My firm shies away from individuals as clients, regardless of his or her resources. We usually represent businesses. So in the case of an organization, we "like" the client because overall we somehow feel comfortable with or maybe even admire the personality, business culture or goals of that client, personally like/admire the client reps and general counsel, or both.

My firm "likes" business clients which are experienced, sophisticated users of legal services. When we perform well, the client appreciates us and signals that appreciation. So then we like the client even more, and want to do an even better job or keep doing the good job we are doing so we can derive more real pleasure from the engagement, and obtain more work.

As simple and as annoyingly Mr. Rogers-esque as this all sounds, we have never, ever had good long-term relationships with any organization client which did not genuinely appreciate what we were doing for it and show it (good clients "get" lawyering, have used different lawyers frequently in the past and understand the vast differences in quality between lawyers out there in the international market), or which had disturbing corporate personalities (i.e., mean-spirited Rambo cultures, groups with employees given to blame-storming, or companies with disorganized, internally-uncommunicative or just plain lazy staffs).

Lots of such "broken" clients make money in spite of themselves--but they are never worth it for the long haul.

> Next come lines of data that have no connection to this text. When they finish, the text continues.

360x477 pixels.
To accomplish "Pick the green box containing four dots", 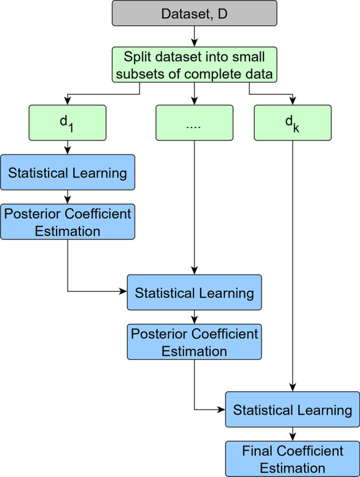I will coord(194,122).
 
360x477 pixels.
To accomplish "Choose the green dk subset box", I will coord(292,122).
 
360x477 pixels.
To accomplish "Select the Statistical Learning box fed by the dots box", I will coord(194,293).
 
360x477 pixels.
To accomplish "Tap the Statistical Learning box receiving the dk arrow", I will coord(292,410).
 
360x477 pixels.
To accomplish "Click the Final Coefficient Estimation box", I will coord(292,458).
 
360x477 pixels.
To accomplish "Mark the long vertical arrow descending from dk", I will coord(292,263).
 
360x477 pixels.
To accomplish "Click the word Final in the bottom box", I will coord(256,451).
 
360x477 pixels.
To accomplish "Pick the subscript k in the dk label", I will coord(296,127).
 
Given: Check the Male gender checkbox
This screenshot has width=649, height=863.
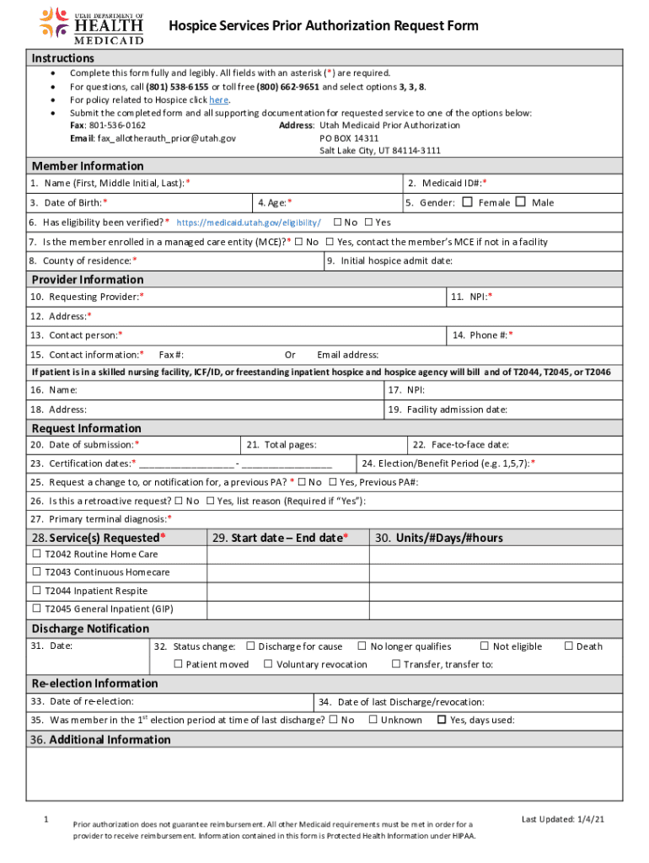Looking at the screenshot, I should tap(520, 202).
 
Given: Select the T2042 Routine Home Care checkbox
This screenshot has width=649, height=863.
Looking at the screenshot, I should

We rely on repeat business. For us, there's no substantial reason to accept a new engagement unless we think we might want to represent that client in the long term. For years, I often sensed before the first draft of the representation letter was done that the new client didn't fit us. Usually I couldn't articulate it--or maybe I just disliked the client rep. But because of the money or the prestige of the engagement, we took the project, and kept going after the repeat business anyway. A few years ago, we stopped doing that.

Does my attitude clash with some people's notions of real client service, duty to the profession or basic law firm economics? It sure does. And today I don't think I can practice law any other way. In the long term, having no client is better than a bad client--or one that I don't see courting down the road.